_Document_.
CREATE EXTERNAL TABLE userdata (
name STRING,
job STRING,
dob STRING,
id INT,
salary INT)
ROW FORMAT DELIMITED FIELDS TERMINATED BY ‘ ‘ STORED AS TEXTFILE
LOCATION ‘/user/data’
TBLPROPERTIES("skip.header.line.count"="3”);
• Use below hive command to get a detailed description of a hive table. hive> describe extended <tablename>;
• To process directories recursively in Hive, we need to set below two commands in hive session. These two parameters work in conjunction.
hive> Set mapred.input.dir.recursive=true;
hive> Set hive.mapred.supports.subdirectories=true;
• Now hive tables can be pointed to the higher level directory. This is suitable for a scenario where the directory structure is as following:
/data/country/state/city
• As hive creates schema and append on top of an existing data file. One can have multiple schema for one data file, schema will be saved in hive’s metastore and data will not be parsed or serialized to disk in given schema. When we will try to retrieve data, schema will be used. For example if we have 5 column (name, job, dob, id, salary) in the data file present in hive metastore then, we can have multiple schema by choosing any number of columns from the above list. (Table with 3 columns or 5 columns or 6 columns).
• But while querying, if we specify any column other than above list, will result in NULL values.
• By default Hive supports text file format, however hive also supports below binary formats.
Sequence Files, Avro Data files, RCFiles, ORC files, Parquet files
Sequence files: General binary format. splittable, compressible and row oriented. a typical example can be. If we have lots of small file, we may use sequence file as a container, where file name can be a key and content could be stored as value. It supports compression which enables huge gain in performance.
Avro datafiles: Same as Sequence file splittable, compressible and row oriented except support of schema evolution and multilingual binding support.
RCFiles: Record columnar file, it’s a column oriented storage file. It breaks table in row split. in each split stores that value of first row in first column and followed sub subsequently.
ORC Files: Optimized Record Columnar files
CONCAT function will concatenate the input strings. We can specify any number of strings separated by comma.

_Provided material_.

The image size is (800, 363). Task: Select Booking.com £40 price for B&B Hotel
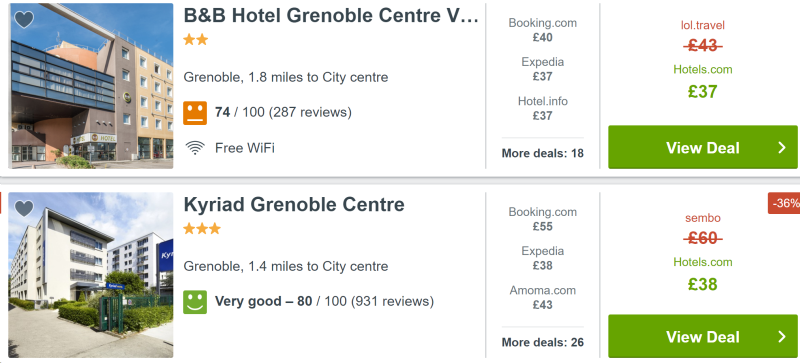coord(542,30)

_Work to complete_.
1. Using the Hive notes, decide whether each statement agrees with the text. Answer yes or no for each, and quote the deciding words exactly: (a) Avro datafiles support schema evolution. (b) Hive supports only the text file format. (c) Querying a column outside the listed columns returns NULL values.
2. Pick up the Hive notes after their last sentence and keep writing them.
The lines shown alongside the Hive notes are separate material.

_Results_.
1.
(a) Yes: "except support of schema evolution and multilingual binding support."
(b) No: "By default Hive supports text file format, however hive also supports below binary formats."
(c) Yes: "will result in NULL values."

2.
Example: CONCAT (‘Hive’,’-‘,’is’,’-‘,’a’,’-‘,’data warehouse’,’-‘,’in Hadoop’);
Output: Hive-is-a-data warehouse-in Hadoop
So, every time we delimit the strings by ‘-‘. If it is common for all the strings, then Hive provides another command CONCAT_WS. Here you have to specify the delimit operator first.
Syntax: CONCAT_WS (‘-‘,’Hive’,’is’,’a’,’data warehouse’,’in Hadoop’);
Output: Hive-is-a-data warehouse-in Hadoop
• REPEAT function will repeat the input string n times specified in the command.
Example: REPEAT(‘Hive’,3);
Output: HiveHiveHive.
RLIKE (Right-Like) is a special function in Hive where if any substring of A matches with B then it evaluates to true. It also obeys Java regular expression pattern. Users don’t need to put % symbol for a simple match in RLIKE.
Examples: ‘Express’ RLIKE ‘Exp’ –> True
‘Express’ RLIKE ‘^E.*’ –> True (Regular expression)
Moreover, RLIKE will come handy when the string has some spaces. Without using TRIM function, RLIKE satisfies the required scenario. Suppose if A has value ‘Express ‘ (2 spaces additionally) and B has value ‘Express’. In these situations, RLIKE will work better without using TRIM. ‘Express ‘ RLIKE ‘Express’ –> True
Note: RLIKE evaluates to NULL if A or B is NULL.
TRIM function will remove the spaces associated with a string.
Example: TRIM(‘ Hadoop ‘);
Output: Hadoop.
If we want to remove only leading or trailing spaces, then we can specify the below commands respectively.
LTRIM(‘ Hadoop’);
RTRIM(‘Hadoop ‘);
• REVERSE function will reverse the characters in a string.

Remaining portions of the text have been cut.